WHAT IS BEING ASKED =
Filter the data below, keeping only lines that contain "Copy".

── SUPPLIED INFORMATION ──

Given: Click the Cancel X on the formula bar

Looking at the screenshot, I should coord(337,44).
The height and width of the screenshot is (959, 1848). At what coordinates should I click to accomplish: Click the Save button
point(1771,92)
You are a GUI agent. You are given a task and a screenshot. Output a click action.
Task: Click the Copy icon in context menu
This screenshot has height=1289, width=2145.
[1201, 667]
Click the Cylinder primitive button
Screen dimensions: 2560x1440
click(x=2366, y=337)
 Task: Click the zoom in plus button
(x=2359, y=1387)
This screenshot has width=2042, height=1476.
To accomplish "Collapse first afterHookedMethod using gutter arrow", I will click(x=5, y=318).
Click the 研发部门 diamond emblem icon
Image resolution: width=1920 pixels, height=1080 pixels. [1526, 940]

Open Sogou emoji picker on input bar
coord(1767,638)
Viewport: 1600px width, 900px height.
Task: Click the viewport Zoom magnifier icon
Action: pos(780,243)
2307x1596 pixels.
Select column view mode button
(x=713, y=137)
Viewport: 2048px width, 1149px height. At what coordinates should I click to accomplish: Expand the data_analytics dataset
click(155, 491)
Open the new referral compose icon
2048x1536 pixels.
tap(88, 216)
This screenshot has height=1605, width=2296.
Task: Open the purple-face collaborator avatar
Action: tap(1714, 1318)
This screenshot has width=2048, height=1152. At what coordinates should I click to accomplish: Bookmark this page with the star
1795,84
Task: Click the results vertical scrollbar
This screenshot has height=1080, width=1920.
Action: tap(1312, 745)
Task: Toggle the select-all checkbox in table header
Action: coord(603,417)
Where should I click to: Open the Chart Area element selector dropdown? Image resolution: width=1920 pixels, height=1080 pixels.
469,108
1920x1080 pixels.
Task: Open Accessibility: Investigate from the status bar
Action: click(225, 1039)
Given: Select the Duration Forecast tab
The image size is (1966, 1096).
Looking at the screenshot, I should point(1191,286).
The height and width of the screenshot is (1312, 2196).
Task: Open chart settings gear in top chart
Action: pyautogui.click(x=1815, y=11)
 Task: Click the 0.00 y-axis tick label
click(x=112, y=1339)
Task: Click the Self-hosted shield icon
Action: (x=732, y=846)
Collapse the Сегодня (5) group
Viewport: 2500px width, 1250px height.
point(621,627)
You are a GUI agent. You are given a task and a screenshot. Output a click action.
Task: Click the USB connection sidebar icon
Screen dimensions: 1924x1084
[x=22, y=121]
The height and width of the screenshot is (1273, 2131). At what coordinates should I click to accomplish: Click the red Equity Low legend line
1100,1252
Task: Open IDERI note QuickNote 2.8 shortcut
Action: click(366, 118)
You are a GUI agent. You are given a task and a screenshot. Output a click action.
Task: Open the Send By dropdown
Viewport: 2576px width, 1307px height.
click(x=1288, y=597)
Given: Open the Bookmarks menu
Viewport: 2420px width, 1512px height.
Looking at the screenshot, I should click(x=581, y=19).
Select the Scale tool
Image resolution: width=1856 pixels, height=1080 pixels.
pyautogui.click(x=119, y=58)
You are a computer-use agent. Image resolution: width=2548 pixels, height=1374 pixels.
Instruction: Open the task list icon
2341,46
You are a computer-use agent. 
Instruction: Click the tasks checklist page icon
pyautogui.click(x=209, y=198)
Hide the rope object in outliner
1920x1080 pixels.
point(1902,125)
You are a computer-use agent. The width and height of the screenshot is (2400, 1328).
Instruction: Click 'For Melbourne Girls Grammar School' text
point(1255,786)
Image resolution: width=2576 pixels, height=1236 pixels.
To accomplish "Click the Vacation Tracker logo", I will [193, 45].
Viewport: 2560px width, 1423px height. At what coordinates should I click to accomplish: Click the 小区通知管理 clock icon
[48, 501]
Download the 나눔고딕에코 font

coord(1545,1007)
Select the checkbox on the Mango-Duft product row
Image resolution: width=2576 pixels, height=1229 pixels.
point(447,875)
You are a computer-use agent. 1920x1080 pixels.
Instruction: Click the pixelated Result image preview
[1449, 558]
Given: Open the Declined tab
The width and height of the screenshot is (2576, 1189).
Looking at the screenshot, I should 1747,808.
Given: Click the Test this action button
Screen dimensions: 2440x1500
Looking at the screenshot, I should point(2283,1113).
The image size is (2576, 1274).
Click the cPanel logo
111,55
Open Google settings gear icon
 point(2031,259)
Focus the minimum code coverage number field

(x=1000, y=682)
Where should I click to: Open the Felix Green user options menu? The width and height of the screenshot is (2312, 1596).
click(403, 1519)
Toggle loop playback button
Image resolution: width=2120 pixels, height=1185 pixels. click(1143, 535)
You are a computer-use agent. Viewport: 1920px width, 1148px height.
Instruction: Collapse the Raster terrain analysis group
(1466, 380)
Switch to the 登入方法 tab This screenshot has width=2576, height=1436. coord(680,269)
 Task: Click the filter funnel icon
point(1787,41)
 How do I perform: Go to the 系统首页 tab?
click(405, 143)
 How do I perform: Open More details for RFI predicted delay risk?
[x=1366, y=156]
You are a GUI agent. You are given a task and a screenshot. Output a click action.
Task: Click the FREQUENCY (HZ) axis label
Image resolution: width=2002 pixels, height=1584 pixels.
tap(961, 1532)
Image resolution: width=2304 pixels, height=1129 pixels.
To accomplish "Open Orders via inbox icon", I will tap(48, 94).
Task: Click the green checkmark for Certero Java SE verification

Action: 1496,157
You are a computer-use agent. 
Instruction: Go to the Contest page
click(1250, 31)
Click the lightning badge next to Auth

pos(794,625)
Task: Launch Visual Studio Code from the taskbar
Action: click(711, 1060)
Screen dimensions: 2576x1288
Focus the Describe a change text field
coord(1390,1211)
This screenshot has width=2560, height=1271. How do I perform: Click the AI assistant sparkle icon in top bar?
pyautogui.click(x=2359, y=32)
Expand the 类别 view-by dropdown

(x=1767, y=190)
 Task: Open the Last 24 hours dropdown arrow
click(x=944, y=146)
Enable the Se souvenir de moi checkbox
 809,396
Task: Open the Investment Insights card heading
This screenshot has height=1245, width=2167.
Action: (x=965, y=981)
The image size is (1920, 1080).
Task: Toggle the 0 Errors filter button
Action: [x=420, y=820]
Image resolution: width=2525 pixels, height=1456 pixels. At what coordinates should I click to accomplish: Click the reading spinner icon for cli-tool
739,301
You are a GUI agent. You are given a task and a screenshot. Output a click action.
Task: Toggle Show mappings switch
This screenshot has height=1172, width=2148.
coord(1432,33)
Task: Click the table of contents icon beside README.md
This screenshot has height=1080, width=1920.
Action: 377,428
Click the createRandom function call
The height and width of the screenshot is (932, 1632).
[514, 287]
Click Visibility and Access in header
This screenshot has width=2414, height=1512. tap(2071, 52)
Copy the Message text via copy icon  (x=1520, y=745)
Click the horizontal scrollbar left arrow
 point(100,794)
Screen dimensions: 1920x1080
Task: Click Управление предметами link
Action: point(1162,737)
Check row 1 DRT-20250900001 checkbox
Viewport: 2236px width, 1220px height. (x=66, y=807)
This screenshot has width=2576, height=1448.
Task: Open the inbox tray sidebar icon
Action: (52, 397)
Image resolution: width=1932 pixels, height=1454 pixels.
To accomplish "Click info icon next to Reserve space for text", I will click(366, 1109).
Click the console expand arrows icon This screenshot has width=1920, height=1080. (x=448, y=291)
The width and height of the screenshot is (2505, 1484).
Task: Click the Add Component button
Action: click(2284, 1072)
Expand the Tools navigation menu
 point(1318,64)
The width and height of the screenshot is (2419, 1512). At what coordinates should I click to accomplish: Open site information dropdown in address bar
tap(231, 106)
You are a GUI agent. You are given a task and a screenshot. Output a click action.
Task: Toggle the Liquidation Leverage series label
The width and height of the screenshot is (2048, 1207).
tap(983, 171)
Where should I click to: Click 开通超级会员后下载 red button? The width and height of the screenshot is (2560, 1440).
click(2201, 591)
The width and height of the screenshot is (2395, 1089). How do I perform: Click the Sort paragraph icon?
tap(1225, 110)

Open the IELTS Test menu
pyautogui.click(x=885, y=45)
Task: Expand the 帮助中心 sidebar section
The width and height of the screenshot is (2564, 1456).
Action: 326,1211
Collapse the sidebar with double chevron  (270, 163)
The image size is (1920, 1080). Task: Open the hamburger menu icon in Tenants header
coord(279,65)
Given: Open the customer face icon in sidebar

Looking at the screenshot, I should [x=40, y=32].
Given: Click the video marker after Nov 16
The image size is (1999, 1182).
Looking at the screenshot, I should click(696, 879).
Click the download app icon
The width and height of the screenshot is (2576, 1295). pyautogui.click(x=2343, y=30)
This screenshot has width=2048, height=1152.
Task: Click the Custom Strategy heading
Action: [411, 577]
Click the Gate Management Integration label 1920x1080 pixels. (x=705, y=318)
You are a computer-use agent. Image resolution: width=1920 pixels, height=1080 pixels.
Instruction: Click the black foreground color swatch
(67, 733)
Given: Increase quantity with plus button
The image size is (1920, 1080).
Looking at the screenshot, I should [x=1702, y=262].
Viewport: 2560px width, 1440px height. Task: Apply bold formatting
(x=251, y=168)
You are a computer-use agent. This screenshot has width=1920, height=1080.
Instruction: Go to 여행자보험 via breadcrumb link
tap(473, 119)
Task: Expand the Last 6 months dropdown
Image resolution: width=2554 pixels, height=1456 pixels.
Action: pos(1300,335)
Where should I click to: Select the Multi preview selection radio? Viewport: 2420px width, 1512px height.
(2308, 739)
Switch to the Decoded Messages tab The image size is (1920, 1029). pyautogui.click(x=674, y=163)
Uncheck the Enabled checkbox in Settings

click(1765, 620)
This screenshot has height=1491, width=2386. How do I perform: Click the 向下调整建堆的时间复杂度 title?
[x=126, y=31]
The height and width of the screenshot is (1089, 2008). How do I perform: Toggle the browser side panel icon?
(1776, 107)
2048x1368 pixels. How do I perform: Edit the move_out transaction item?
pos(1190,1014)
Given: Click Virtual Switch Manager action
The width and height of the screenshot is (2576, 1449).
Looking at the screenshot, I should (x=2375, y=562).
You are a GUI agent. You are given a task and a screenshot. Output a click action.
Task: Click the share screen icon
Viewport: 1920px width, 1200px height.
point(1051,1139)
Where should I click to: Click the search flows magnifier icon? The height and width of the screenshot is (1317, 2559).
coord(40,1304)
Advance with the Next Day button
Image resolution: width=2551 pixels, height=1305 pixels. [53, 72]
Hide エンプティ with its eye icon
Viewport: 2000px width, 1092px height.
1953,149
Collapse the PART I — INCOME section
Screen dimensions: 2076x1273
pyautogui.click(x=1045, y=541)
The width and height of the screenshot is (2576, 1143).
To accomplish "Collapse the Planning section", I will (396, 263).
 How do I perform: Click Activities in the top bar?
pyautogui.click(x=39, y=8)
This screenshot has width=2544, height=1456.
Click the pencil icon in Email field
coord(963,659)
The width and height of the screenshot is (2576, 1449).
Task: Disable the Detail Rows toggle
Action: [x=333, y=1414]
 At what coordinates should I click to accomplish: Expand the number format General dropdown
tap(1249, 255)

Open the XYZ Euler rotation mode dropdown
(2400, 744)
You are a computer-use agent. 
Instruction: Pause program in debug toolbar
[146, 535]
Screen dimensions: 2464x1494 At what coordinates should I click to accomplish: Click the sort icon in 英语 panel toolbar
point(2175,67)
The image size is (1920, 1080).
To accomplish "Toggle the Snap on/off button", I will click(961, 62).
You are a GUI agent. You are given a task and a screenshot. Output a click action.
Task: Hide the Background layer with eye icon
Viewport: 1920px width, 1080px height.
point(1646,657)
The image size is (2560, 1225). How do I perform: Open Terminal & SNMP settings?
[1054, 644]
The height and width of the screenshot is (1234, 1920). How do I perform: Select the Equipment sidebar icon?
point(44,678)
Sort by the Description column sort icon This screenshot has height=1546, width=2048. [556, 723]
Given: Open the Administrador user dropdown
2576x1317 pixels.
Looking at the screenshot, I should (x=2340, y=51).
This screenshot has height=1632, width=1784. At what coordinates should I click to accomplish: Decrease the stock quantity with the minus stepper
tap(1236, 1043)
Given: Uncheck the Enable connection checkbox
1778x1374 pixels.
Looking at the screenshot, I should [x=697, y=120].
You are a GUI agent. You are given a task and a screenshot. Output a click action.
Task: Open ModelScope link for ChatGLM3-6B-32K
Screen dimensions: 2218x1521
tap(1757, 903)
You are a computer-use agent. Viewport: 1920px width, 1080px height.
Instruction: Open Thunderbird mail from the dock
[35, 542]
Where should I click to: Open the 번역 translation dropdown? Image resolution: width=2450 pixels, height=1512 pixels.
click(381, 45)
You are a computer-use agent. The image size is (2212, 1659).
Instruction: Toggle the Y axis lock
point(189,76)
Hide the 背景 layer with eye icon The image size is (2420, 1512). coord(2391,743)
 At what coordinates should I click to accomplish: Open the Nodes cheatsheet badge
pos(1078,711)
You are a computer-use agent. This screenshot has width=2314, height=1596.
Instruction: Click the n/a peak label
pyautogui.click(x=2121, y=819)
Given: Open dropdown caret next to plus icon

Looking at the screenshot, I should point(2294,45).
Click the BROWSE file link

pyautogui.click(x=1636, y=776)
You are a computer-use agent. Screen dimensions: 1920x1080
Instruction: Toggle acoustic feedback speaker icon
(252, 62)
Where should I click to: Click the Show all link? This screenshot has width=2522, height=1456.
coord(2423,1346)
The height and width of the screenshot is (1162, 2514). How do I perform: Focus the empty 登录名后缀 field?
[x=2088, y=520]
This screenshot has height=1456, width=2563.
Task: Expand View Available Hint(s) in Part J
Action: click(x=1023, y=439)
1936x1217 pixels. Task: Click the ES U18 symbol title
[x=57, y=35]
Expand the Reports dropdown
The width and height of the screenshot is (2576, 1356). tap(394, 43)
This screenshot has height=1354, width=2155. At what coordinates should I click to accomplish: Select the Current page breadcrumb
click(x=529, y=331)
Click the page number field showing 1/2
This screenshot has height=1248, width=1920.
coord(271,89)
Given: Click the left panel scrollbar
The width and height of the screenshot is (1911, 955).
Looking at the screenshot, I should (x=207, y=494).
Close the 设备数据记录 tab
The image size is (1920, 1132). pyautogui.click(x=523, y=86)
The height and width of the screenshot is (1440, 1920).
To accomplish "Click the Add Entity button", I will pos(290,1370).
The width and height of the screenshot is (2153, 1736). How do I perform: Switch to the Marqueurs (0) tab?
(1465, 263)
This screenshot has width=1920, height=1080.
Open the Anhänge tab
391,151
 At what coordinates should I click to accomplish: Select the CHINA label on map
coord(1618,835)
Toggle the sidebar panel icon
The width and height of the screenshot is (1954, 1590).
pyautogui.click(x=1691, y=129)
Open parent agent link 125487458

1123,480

───

RESPONSE TO THIS EXERCISE =
Task: Click the Copy icon in context menu
Copy the Message text via copy icon  (x=1520, y=745)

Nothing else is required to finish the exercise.